Another error would be an excessive pedagogical simplification. Unlike children, AI doesn’t benefit from oversimplifying, intentionally mislabeling your data to “simplify” the task is subtle and possibly counterproductive.

Take the example of a well-meaning AI consultant warning reviewers to label documents at all corners of the document. She explains that the AI ​​will be confused if lawyers tell her a document is relevant for reasons it can’t understand. These lunch emails are a puzzle! They don’t have the product name anywhere, so how would the AI ​​understand they’re relevant? The lawyer may think he should teach the AI ​​that these emails are irrelevant even though the lawyers know they are. Whoops, if most of the lunch emails were relevant, the AI ​​would have figured out that was an important word. Instead, we got it confused by thinking about our own thinking.

Now imagine a slightly different scenario where Bob and Charlie meet frequently for lunch to discuss the product. Most reviewers were attentive when the case team explained that they were legally required to produce such documents. Even though a few attorneys characterized some of these emails as non-responsive, most of the team got them right and the algorithm continues to insist that they are responsive. Good algorithm! It helps to correct human errors.

(And who would have guessed that the search term “Bob AND Charlie AND lunch” would have yielded so many responsive documents?)

But of course, the algorithm is not a conscious being with goals, desires, or critical thinking abilities. It was designed and manufactured for a specific purpose, and many factors determine its limitations. If we are to imagine AI algorithms as sentient creatures, try to keep the following in mind:

  • They can only learn from examples. Sometimes they need a lot of examples. If too many examples are inconsistent or contradictory, they become confusing.
  • They can’t pay attention to evidence that isn’t actually in the examples given to the algorithm. If it’s not in the dataset or if the developers don’t explicitly populate it, the algorithm can’t use it.
  • They should be tested and evaluated every time you use them on new data. It won’t necessarily work well this time around just because it worked well last time around. And as always, pay attention to the confidence interval, not the point estimate.

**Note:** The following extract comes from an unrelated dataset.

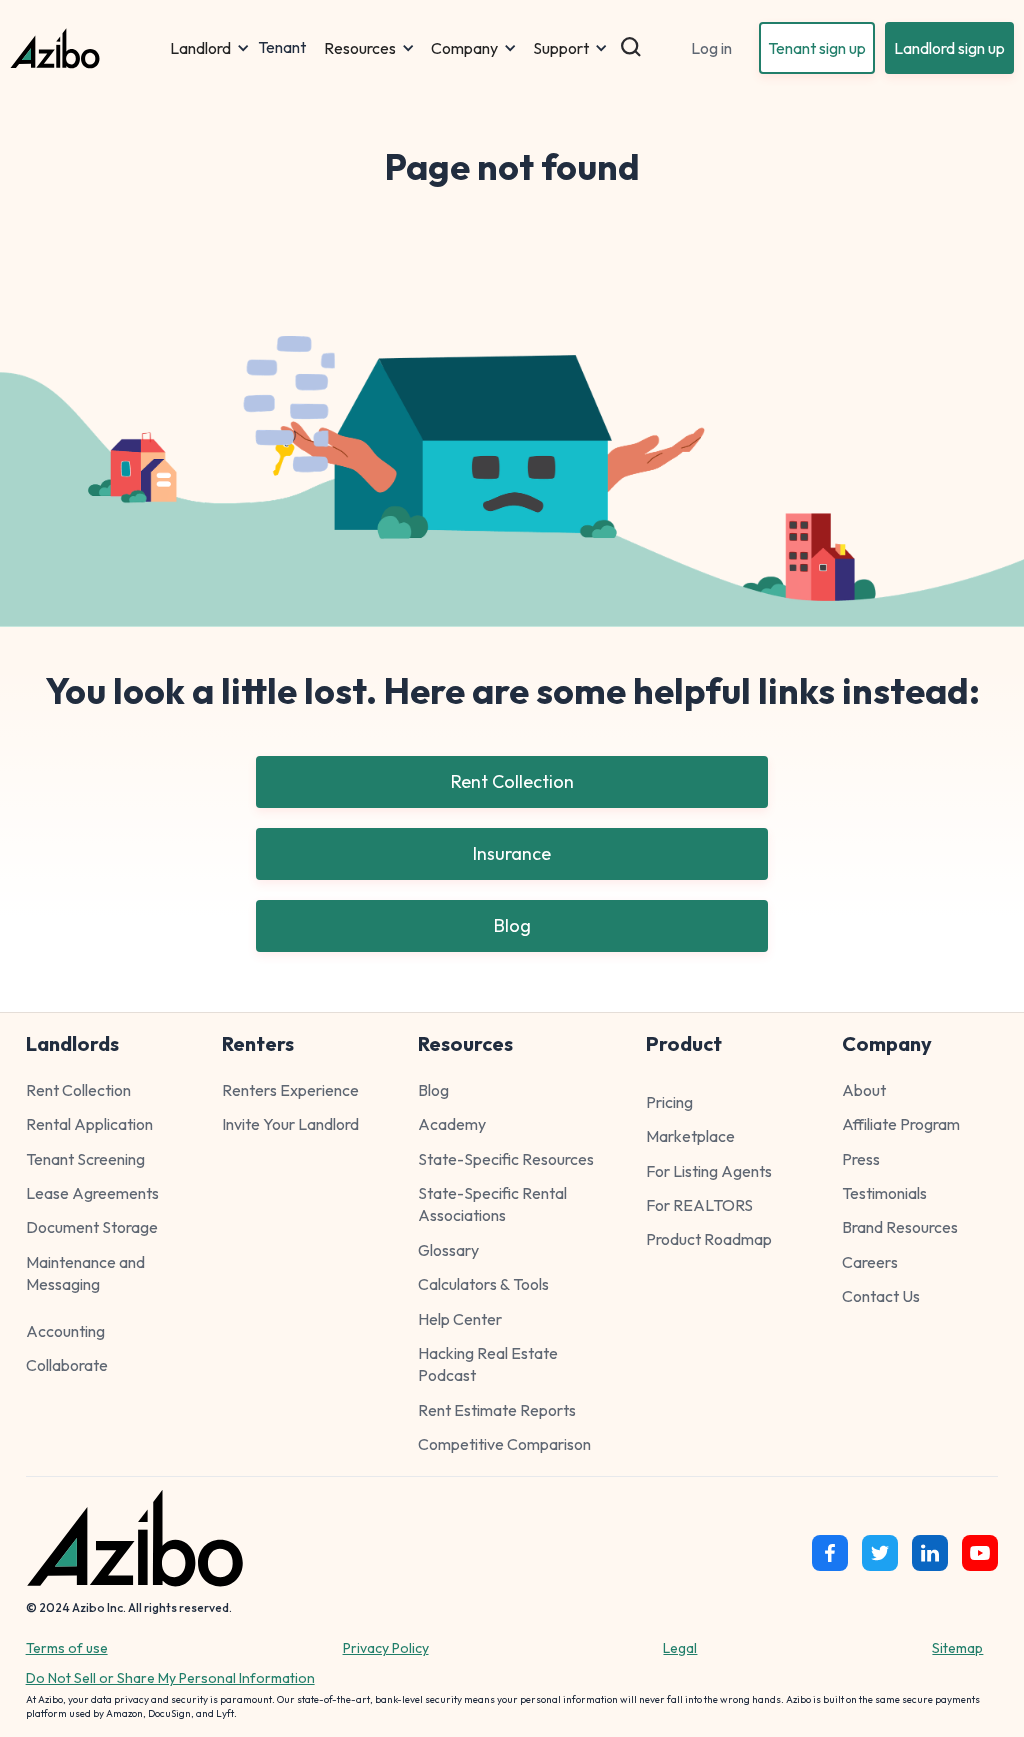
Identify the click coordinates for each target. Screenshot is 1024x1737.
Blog (512, 925)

Please don’t take any of this too literally. There are many learning algorithms and different approaches to feature extraction. Every product works differently, and it’s important to understand what works and what doesn’t for the product you are using. Hopefully the developers catch up and find ways to predict almost everything. Then humans just have to worry about being consistent with each other and with themselves. (Why is this so difficult for us? Dear economists, how rational are we really?)